• Provided information
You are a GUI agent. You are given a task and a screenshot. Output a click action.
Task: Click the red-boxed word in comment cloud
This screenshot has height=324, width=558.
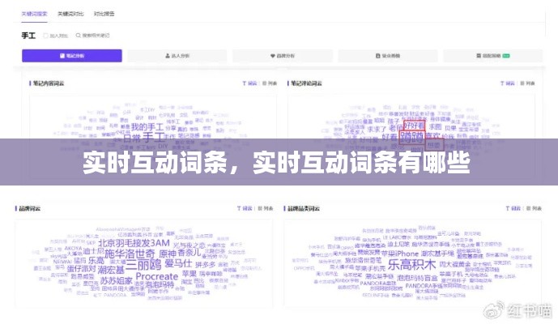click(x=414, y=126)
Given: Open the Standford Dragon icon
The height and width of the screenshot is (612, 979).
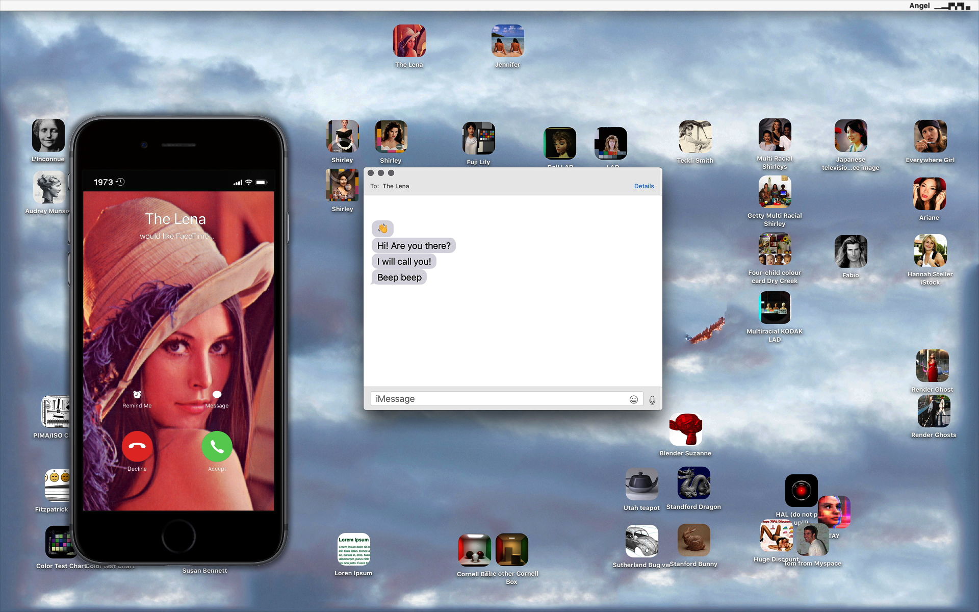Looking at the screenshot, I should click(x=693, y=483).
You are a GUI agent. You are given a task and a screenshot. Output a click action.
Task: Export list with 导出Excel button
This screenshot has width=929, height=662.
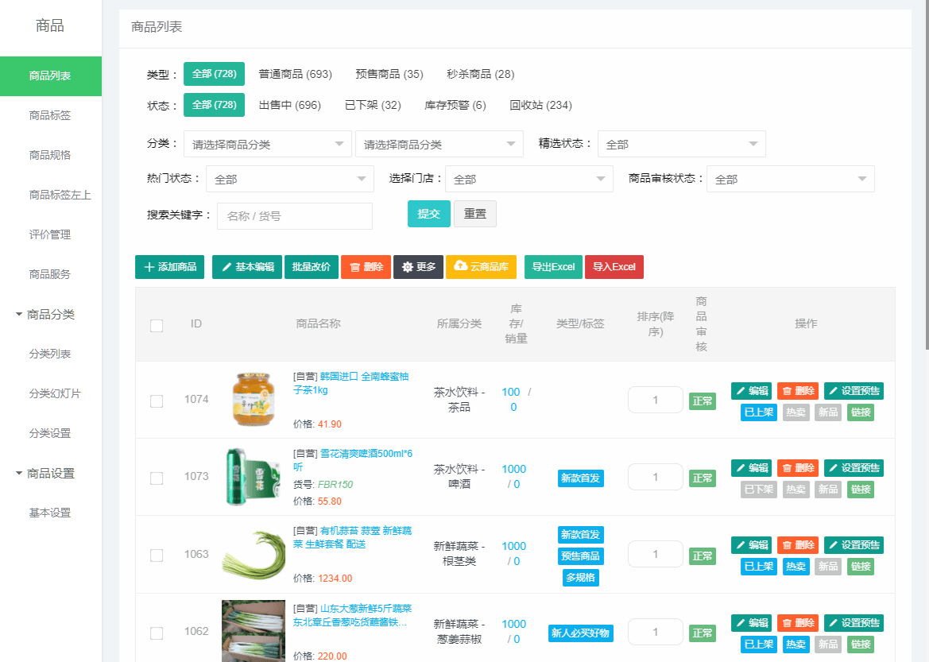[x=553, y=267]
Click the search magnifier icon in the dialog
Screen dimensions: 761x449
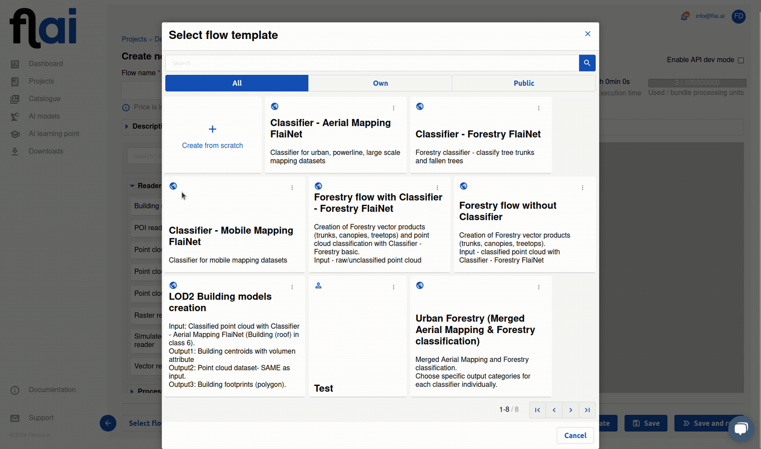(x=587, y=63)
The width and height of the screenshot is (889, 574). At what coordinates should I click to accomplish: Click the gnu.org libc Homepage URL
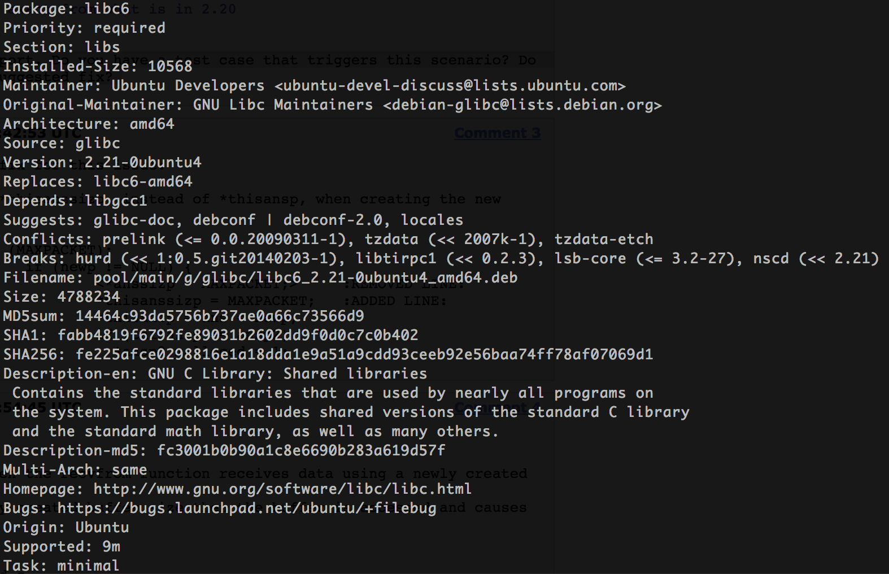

• Directions
Reproduce the rows word for word, starting at the very first line and ending at the line that contains "(x=587, y=63)", with both of those lines included. Leave out the pictures.

• Answer
You are a GUI agent. You are given a task and a screenshot. Output a click action.
Task: Click the red-boxed word in comment cloud
This screenshot has height=324, width=558.
click(x=414, y=126)
Given: Open the Standford Dragon icon
The height and width of the screenshot is (612, 979).
Looking at the screenshot, I should click(x=693, y=483).
You are a GUI agent. You are given a task and a screenshot. Output a click action.
Task: Export list with 导出Excel button
This screenshot has width=929, height=662.
[x=553, y=267]
Click the search magnifier icon in the dialog
Screen dimensions: 761x449
(x=587, y=63)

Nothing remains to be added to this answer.